Le procedure che, come sopra accennato avranno inizio il primo giugno (nell’arco temporale quotidiano dalle ore 7 alle ore 22) e si concluderanno il 15 luglio 2020 secondo le modalità indicate nel decreto interministeriale emanato in data 27 maggio (su G.U. n.137 del 29 maggio), si applicano esclusivamente ai seguenti settori di attività: agricoltura, allevamento e zootecnia, pesca e acquacoltura e attività connesse (quest’ultimo riferimento dovrebbe consentire una più estesa applicazione di ciascun settore lavorativo); assistenza alla persona per se stessi o per componenti della propria famiglia, ancorché non conviventi, affetti da patologie o handicap che ne limitino l’autosufficienza; lavoro domestico di sostegno al bisogno familiare.
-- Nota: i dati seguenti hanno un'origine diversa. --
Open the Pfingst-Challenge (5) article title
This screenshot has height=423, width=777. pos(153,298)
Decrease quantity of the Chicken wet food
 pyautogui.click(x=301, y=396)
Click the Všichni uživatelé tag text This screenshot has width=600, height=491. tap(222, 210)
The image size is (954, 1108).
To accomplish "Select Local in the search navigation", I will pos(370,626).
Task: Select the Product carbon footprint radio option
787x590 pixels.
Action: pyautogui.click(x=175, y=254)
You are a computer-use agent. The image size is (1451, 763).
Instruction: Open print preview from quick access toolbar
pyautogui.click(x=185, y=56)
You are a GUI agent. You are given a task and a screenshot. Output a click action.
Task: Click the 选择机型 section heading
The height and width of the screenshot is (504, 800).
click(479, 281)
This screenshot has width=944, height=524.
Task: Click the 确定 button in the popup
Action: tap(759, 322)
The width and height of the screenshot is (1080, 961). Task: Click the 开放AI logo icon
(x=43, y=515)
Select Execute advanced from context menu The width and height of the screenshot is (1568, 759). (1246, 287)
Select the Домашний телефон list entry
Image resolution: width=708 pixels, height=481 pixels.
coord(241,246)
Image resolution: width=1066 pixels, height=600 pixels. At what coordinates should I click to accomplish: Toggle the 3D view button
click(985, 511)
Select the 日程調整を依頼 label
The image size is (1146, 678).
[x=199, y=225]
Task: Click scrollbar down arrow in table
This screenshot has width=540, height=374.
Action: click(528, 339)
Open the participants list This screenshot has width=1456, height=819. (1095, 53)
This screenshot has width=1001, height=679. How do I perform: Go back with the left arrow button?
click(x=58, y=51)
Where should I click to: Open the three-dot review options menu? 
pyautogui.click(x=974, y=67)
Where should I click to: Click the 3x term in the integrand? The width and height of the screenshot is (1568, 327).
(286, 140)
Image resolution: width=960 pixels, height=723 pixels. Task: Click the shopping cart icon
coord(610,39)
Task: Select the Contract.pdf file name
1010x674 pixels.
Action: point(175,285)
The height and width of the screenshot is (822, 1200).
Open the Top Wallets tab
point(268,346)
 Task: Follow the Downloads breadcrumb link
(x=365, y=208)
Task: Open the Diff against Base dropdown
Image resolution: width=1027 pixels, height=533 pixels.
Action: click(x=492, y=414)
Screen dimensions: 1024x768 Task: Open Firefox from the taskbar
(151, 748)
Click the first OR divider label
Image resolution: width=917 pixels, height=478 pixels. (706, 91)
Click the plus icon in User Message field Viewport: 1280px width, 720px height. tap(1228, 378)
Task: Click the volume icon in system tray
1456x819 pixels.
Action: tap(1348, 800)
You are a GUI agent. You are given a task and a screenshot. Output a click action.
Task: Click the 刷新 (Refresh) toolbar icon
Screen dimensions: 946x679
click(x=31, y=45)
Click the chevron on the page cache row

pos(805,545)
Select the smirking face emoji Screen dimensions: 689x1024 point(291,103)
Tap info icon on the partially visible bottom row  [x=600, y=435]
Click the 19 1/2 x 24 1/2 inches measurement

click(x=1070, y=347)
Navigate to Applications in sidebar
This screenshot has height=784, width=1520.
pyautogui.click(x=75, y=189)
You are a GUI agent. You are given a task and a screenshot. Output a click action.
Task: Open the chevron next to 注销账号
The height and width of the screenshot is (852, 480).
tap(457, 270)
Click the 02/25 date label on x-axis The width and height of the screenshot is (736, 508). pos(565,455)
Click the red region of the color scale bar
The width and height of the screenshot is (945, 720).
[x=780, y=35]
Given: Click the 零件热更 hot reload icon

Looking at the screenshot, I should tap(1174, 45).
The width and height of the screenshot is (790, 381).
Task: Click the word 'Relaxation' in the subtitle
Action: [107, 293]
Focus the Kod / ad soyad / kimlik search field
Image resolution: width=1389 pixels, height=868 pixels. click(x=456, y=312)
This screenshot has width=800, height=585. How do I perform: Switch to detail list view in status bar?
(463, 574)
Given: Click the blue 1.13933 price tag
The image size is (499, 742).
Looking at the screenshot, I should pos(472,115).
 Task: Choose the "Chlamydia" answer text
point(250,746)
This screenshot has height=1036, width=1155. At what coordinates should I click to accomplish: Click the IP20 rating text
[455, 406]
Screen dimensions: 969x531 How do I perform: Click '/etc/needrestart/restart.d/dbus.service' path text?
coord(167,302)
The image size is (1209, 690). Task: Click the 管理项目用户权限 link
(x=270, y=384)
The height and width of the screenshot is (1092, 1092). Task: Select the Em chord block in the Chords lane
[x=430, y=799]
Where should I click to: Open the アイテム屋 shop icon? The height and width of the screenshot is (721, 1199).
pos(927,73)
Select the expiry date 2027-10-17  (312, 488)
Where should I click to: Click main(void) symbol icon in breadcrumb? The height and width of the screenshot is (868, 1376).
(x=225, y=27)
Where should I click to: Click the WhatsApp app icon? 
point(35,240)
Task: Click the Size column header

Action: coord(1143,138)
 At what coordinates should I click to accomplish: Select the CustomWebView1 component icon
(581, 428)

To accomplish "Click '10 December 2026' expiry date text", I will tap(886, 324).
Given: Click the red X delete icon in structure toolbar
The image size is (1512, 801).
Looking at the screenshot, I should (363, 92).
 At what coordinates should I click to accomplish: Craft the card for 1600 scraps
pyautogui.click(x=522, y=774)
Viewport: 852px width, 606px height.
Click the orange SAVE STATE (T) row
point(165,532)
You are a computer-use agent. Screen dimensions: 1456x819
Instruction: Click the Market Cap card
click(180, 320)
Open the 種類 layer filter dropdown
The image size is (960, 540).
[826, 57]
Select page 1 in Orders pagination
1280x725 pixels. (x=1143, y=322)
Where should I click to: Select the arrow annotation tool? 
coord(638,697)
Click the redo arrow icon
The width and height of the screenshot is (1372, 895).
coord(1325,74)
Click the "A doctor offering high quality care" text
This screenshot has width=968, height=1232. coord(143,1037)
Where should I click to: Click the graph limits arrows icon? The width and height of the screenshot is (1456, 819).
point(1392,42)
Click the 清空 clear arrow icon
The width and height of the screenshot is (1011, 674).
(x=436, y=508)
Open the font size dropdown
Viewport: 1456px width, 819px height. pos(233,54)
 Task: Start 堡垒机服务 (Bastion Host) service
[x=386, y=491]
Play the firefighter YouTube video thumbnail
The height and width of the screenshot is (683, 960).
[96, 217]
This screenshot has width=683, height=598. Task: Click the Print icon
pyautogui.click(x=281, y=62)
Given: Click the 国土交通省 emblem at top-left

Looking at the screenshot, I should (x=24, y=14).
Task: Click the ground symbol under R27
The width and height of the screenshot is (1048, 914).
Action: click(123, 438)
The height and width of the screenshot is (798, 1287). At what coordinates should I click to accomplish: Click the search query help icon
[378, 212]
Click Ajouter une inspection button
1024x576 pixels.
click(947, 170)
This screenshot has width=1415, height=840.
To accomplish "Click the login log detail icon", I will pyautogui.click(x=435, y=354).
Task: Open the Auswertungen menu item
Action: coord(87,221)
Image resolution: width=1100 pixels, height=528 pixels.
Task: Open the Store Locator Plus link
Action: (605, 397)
Non è ammesso alla procedura in questione il datore di lavoro che risulti condannato negli ultimi 5 anni, anche con sentenza non definitiva, per alcuni delitti tra cui quello di favoreggiamento dell’immigrazione clandestina, dello sfruttamento della prostituzione o di minori da impiegare in attività illecite, dell’intermediazione illecita e sfruttamento del lavoro (il c.d. caporalato).
Allo stesso modo sono esclusi da tale procedura i cittadini stranieri che siano considerati una minaccia per l’ordine pubblico e per la sicurezza dello Stato, che risultino condannati, anche con sentenza non definitiva, per alcuni gravi delitti tra cui quelli inerenti gli stupefacenti, il favoreggiamento dell’immigrazione clandestina ecc..
Da rilevare, infine, che sussistendo i requisiti accennati anche i richiedenti asilo possono accedere alla procedura di emersione e questo a prescindere da quanto attiene alla richiesta di protezione internazionale avanzata.
Difficile stimare quante persone potranno emergere ed essere regolarizzate in procedure abbastanza complicate e con una produzione di documenti consistente.